■ EXTRAIT FOURNI ■
Kitchissime

Toutes ces pièces kitches que je vois émerger m'énervent un peu je dois dire, même si j'essaie de considérer cette tendance comme appartenant à la nouvelle génération. Il est évident que les céramistes  présents dans les lieux d'expositions actuellement n'arrivent pas avec la même histoire que moi : Ils sont dégagés, pensent-ils, du poids de l'artisanat, alors que moi, précisément je viens de ce ventre là. Mais qu'est-ce que tout ça veut dire? Sortir de cette soi-disant esthétique artisanale pour montrer une esthétique de manufacture, là où les ouvriers crevaient de maladies professionnelles  bouffés par le plomb ou la silicose. Je n'ai jamais aimé ces ateliers. Je n'aime pas ce côté propre et irréprochable des pièces qui en sortaient;  objets de la réussite. J'y préfère  l'accident, la dégoulinure, la fente et l'effondrement. Je préfère montrer des matières mal cuites, pas fondues ou trop, mais toujours en mutation, je préfère le mouvement. Je veux goûter l'aventure et le non assuré, le non prévu.  J'attends d' être déstabilisé par la pièce qui sort du four, me cueillant là où je ne m'y attendais pas. Je veux l'à peu près, l'approximatif, Je veux vivre chaque pièce comme une tentative  plutôt que de me trouver face à ces objets brillants, clinquants  ne me parlant que de morbide immobilité, que de résultats commercialisables, céramique de vendus!. Car loin d'un mouvement artistique c'est simplement un marché qui s'organise autour d'une esthétique, celle du lisse et du bien pensant. Marché défini uniquement par des commerçants qui, parfaitement inscrits dans ces temps de libéralisme méprisant aimeraient nous expliquer ce que sera  la céramique de demain. Celle des plues-values, celle des spéculations, celle qui fera de belles expositions dans de beaux lieux remplis d'artistes "bankable" répondant poliment à des galeristes qui connaissent, c'est sûr, de grands collectionneurs qui rempliront les palais italiens ... tout ça m'écoeure;  tout ça est tellement loin de la réalité du travail, tellement loin de nos hésitations, de nos ratures, loin de nos tremblements.

■ DONNÉES FOURNIES ■
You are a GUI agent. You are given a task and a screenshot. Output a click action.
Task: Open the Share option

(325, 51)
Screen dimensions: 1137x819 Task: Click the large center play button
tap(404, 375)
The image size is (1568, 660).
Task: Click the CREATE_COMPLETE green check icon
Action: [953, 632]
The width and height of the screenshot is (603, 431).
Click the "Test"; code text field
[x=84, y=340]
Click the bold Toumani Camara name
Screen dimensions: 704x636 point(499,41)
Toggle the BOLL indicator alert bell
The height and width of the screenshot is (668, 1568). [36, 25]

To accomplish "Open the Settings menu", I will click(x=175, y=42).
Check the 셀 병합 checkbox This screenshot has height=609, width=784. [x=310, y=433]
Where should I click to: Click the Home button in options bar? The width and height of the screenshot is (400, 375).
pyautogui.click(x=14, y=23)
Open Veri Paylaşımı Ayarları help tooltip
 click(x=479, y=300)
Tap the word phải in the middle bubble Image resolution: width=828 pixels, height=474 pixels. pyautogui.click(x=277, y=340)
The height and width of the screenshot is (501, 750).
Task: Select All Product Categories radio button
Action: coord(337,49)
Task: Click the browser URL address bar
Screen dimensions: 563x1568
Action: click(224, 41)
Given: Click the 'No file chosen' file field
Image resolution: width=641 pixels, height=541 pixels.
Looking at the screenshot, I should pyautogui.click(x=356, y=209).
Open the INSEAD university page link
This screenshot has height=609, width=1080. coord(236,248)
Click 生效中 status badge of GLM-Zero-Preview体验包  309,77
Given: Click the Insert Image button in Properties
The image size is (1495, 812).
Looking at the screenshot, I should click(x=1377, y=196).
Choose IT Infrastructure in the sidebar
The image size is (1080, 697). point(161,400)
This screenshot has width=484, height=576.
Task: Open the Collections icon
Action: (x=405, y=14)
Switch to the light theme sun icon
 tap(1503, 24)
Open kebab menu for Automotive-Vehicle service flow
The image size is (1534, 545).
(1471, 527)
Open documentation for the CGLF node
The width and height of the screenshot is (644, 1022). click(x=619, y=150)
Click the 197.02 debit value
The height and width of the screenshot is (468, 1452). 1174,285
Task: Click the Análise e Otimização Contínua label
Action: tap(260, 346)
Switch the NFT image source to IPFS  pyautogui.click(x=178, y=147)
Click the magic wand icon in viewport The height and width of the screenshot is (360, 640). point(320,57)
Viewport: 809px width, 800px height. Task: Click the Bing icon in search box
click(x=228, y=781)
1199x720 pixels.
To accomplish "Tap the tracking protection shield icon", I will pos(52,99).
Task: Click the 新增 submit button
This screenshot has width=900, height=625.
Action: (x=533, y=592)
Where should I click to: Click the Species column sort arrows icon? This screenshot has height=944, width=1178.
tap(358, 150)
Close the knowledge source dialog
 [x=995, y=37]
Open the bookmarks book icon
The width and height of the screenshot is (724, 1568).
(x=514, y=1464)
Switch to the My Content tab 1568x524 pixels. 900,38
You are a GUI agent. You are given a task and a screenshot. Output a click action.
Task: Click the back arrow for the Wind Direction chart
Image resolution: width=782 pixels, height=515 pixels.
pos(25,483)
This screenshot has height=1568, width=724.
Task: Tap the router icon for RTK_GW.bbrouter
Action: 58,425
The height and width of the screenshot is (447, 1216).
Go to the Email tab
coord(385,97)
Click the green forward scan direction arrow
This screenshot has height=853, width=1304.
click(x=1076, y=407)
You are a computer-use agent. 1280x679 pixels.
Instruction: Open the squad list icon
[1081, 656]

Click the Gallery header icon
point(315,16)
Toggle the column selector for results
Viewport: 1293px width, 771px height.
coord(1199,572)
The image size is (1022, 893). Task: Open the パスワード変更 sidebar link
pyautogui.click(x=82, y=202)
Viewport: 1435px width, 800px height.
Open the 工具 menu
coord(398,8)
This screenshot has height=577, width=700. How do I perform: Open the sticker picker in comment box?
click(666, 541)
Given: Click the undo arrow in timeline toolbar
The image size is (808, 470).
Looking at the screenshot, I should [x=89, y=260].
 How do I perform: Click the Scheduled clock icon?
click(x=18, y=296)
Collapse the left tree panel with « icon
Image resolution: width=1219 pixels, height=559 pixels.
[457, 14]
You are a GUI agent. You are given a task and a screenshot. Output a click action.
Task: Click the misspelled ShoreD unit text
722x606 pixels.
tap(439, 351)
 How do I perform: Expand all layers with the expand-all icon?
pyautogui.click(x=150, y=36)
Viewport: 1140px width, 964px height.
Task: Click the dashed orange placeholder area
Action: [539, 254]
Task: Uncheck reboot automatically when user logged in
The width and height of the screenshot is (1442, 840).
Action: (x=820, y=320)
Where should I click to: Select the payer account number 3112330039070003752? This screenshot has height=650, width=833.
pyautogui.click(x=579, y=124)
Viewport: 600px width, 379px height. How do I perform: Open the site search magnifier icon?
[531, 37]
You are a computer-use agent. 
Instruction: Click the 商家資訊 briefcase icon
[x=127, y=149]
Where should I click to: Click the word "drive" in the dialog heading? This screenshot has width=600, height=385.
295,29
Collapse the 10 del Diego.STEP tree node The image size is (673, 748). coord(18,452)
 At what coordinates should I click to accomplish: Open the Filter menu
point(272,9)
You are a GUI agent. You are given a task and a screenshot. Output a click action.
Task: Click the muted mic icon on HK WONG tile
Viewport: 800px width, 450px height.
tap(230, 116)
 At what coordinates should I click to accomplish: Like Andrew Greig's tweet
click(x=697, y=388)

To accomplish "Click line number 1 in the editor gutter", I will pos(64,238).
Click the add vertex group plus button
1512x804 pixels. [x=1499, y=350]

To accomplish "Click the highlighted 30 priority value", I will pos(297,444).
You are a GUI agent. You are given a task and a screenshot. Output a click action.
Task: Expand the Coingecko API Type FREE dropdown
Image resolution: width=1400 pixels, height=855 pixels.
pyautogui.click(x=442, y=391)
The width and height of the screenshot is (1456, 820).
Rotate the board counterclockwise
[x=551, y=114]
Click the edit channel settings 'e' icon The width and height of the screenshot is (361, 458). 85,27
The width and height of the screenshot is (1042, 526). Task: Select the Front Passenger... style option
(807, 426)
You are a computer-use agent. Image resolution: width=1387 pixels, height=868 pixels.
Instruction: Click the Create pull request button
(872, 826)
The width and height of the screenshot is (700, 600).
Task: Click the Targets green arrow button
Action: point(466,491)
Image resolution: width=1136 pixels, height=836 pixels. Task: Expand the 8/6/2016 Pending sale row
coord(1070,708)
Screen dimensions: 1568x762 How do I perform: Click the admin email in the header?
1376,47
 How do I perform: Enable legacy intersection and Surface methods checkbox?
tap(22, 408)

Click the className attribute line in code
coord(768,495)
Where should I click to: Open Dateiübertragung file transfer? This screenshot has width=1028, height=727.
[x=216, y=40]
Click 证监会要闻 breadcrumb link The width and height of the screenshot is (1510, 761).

■ CONSIGNE ■
Reprenez l'extrait sur la céramique kitsch après sa dernière phrase et poursuivez-le. Ces données n'ont aucun lien avec l'extrait et se lisent à part.

■ RÉPONSE ■
C'est vrai, je préfère l'odeur des ateliers à celle des centres d'art désinfectés, j'aime la terre qui sent ! j'aime cette pourriture qui la fleurit, j'aime qu'elle me parle de vie, de mort et d'instants lumineux. Chaque sculpture que je fais est, pour moi, une renaissance, chaque pièce me pousse un peu plus loin, lentement, profondément, irrémédiablement. Loin de ce monde de pacotille, loin des brillances et des arrogantes carrières affirmées me rapprochant du même pas de ceux que j'aime... ceux qui rêvent et qui refusent, ceux qui au fond d'eux mêmes réveillent les vieilles utopies trop vites enterrées par des commentateurs avides de célébrité.